Required work —
Starting at the line that contains "You are a computer-use", copy every line through the end of the records below exactly as written, leaving out pictures.

Dataset content —

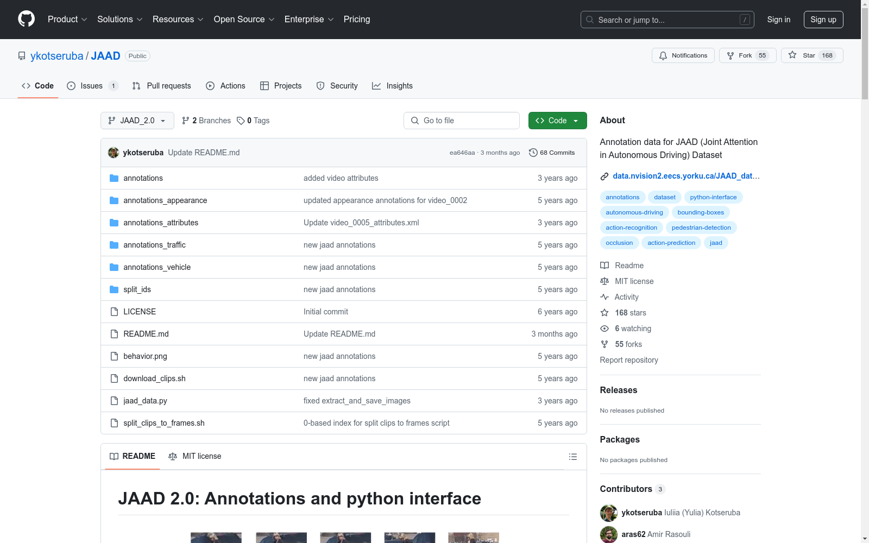
Task: Open the annotations_traffic folder
Action: tap(154, 245)
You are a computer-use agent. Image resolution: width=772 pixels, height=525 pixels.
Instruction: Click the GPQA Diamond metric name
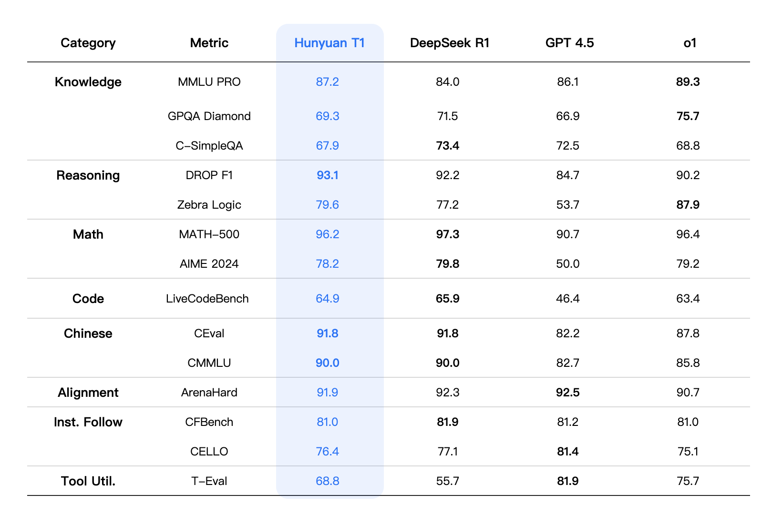[209, 116]
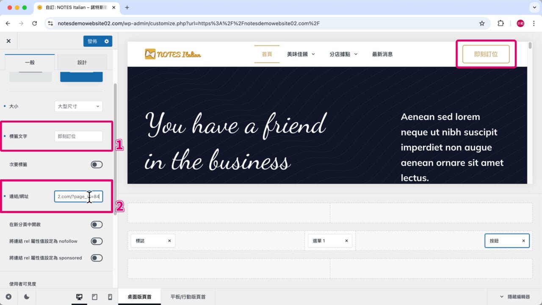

Exercise output —
You are a computer-use agent. Image resolution: width=772 pixels, height=525 pixels.
Instruction: Click the GPQA Diamond metric name
[209, 116]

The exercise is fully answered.